Make your reply a word-for-word repeat of the records.

___ Records for processing ___

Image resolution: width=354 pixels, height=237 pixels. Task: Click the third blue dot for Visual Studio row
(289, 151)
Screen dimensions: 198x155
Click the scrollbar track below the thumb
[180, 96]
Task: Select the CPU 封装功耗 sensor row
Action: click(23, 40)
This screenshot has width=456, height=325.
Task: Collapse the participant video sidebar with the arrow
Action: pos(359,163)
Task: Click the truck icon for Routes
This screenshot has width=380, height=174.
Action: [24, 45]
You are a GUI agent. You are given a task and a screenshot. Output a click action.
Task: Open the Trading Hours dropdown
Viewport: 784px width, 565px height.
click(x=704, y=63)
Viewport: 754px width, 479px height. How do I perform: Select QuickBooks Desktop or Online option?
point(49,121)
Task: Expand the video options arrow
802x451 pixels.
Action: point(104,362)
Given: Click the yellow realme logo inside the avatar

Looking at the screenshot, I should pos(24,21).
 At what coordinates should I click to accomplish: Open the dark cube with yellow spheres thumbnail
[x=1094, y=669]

___

◆ Answer section ◆
Image resolution: width=354 pixels, height=237 pixels. Task: Click the third blue dot for Visual Studio row
(289, 151)
Screen dimensions: 198x155
Click the scrollbar track below the thumb
[180, 96]
Task: Select the CPU 封装功耗 sensor row
Action: click(23, 40)
This screenshot has width=456, height=325.
Task: Collapse the participant video sidebar with the arrow
Action: pos(359,163)
Task: Click the truck icon for Routes
This screenshot has width=380, height=174.
Action: [24, 45]
You are a GUI agent. You are given a task and a screenshot. Output a click action.
Task: Open the Trading Hours dropdown
Viewport: 784px width, 565px height.
click(x=704, y=63)
Viewport: 754px width, 479px height. How do I perform: Select QuickBooks Desktop or Online option?
point(49,121)
Task: Expand the video options arrow
802x451 pixels.
Action: point(104,362)
Given: Click the yellow realme logo inside the avatar

Looking at the screenshot, I should pos(24,21).
 At what coordinates should I click to accomplish: Open the dark cube with yellow spheres thumbnail
[x=1094, y=669]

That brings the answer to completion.